Tribunal Constitucional

Y no pasa nada

Un lamento ante decisiones políticas que se creían –y se creen– inconcebibles, pero que se adoptan sin especial consecuencia

Y no pasa nada. Es una queja cargada de perplejidad y consternación que se repite cada vez más. Un lamento ante decisiones políticas que se creían –y se creen– inconcebibles, pero que se adoptan sin especial consecuencia, ante la pasividad general, sin reacción alguna. No descarto que haya un creciente acorchamiento de la conciencia ciudadana, pero también pienso –quiero pensar– que la mayoría es civilizada: no se lanza a la calle y que reacciona o reaccionará por los cauces lícitos, lo que no harían en su lugar esos profesionales de la agitación que son los que cada día nos sorprenden.

Ese no pasar nada tiene su vertiente jurídica, un capítulo del que participa el deterioro de la vida institucional. Por ejemplo, el Tribunal Constitucional ha declarado que los dos estados de alarma infringieron la Constitución. Esto es –y no digo debería ser– muy grave. Puedo discrepar del Tribunal Constitucional en cuanto a la corrección del primero: basta recordar las circunstancias en las que vivíamos y lo inadecuado que habría sido declarar el de excepción; sí comparto, en cambio, la inconstitucionalidad del segundo, por su duración y porque supuso el cierre de las Cortes Generales, la ausencia de control parlamentario o, dicho de otra manera, la suspensión de una de sus funciones básicas: el control político del Gobierno.

Con el tiempo veremos cuáles son las consecuencias jurídicas de esa inconstitucionalidad; baste pensar que con la cobertura de los dos estados de alarma se dictaron numerosas normas estatales y autonómicas, lo que ha dado lugar a un «Derecho de pandemias». El Derecho ha hablado y no parece que se hayan exigido responsabilidades. Y no hablo de política. Digo que algo tendrían que decir el Gobierno y los que le apoyaron, algún debate debería merecer tamaña censura. Se me podrá decir que no hay interés político en ir por ese camino pues, al fin y al cabo, el Gobierno no fue solo y tan involucrados están los que votaron a favor como los que se abstuvieron. En definitiva, que desde la lógica política es ya agua pasada.

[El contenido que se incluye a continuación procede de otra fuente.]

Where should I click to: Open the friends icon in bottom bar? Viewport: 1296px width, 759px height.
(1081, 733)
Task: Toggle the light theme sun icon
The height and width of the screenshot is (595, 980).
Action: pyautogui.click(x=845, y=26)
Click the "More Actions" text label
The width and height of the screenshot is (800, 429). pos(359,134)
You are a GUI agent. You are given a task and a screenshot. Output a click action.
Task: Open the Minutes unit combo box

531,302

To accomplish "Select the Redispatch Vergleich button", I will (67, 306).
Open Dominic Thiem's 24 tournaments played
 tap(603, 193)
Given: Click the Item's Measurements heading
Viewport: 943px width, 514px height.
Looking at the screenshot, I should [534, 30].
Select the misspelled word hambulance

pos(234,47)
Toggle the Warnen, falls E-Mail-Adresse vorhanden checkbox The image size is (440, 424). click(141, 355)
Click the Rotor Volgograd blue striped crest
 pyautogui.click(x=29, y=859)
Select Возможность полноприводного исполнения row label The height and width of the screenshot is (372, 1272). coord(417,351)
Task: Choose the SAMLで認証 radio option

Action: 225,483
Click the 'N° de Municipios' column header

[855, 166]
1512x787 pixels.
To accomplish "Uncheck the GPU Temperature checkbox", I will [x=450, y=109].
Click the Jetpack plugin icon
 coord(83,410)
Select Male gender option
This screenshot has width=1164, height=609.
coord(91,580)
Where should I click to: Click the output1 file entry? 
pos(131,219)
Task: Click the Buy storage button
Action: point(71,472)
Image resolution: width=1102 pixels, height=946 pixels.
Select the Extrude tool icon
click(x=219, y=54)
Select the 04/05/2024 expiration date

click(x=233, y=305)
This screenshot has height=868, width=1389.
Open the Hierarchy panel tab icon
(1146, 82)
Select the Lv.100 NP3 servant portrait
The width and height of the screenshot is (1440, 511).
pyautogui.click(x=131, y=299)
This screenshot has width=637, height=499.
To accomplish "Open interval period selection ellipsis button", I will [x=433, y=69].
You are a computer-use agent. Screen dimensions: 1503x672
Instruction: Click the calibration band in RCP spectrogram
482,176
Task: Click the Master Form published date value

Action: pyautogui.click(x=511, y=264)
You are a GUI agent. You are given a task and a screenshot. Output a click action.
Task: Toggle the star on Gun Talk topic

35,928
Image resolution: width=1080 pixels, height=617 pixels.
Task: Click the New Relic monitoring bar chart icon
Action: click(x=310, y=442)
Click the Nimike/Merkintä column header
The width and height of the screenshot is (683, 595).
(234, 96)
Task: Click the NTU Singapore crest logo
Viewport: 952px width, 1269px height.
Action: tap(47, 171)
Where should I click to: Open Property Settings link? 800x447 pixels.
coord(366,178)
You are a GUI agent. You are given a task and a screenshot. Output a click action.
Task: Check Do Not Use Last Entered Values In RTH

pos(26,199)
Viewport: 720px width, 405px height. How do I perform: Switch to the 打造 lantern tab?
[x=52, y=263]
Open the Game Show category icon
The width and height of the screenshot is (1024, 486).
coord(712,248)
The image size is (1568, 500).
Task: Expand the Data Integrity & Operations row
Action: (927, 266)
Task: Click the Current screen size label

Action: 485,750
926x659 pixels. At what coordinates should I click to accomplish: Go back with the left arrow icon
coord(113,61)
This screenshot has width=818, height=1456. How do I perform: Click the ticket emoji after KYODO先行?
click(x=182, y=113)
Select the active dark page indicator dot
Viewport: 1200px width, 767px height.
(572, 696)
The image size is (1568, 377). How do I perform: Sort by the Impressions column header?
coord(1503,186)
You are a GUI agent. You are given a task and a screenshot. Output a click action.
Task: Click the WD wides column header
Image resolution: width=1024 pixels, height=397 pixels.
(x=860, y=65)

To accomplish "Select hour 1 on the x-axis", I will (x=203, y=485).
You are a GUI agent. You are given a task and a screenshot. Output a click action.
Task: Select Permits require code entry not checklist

Nunca pasa nada. Pero me pregunto, si esas sentencias nacen desvitalizadas y no pasa nada, es porque la palabra del Tribunal Constitucional es inocua, no porque carezca de entidad jurídica, sino porque los partidos han logrado que sea una más en el guirigay de la vida política, una censura más que semanalmente oímos a la oposición en las sesiones de control al Gobierno. ¿Serían las cosas igual –no pasa nada– si se temiese la gravedad de gobernar o legislar al margen de la Constitución? Que yo sepa, el único político que acusó recibo de una sentencia que lo desautorizó a esos niveles fue el ministro Corcuera, promotor de la Ley de Seguridad Ciudadana, la «ley de la patada en la puerta». Fue declararse su inconstitucionalidad y dimitir. Se criticó su nombramiento porque carecía de estudios superiores, pero demostró que tenía una formación política muy superior a tanto doctor y licenciado.

Vuelvo al Tribunal Constitucional y me pregunto ¿no será que en el imaginario partidista es un actor de reparto en el escenario de la lucha política, una tercera cámara donde esa lucha sigue con otro lenguaje, otros actores y otras formas?; sin dudar de la valía profesional de sus miembros ¿habría otra percepción –«pasaría algo»– si fuesen elegidos no por razón de su confiabilidad política o ideológica sino, simple y determinantemente, por su autoridad jurídica? Pues sostengo que sí, que pasaría algo cuando una instancia revestida de autoridad y respetada por los partidos, en su sentido y razón de ser, anula medidas de gran calado político o social, y cuando el sentido del voto de sus miembros no vislumbra la opción política que les propuso.

Acaba de renovarse ese tribunal, he felicitado a los que conozco personalmente, pero no sé si tal cargo es hoy un honor para un jurista por lo que supone de reconocimiento a su prestigio, un mensaje a los ciudadanos de que los partidos quieren que la Constitución esté en buenas manos. Su lógica invita a pensar que para ellos no cuenta la excelencia jurídica –que no pocos la tienen– de los nombrados, si no que no se equivoquen al votar.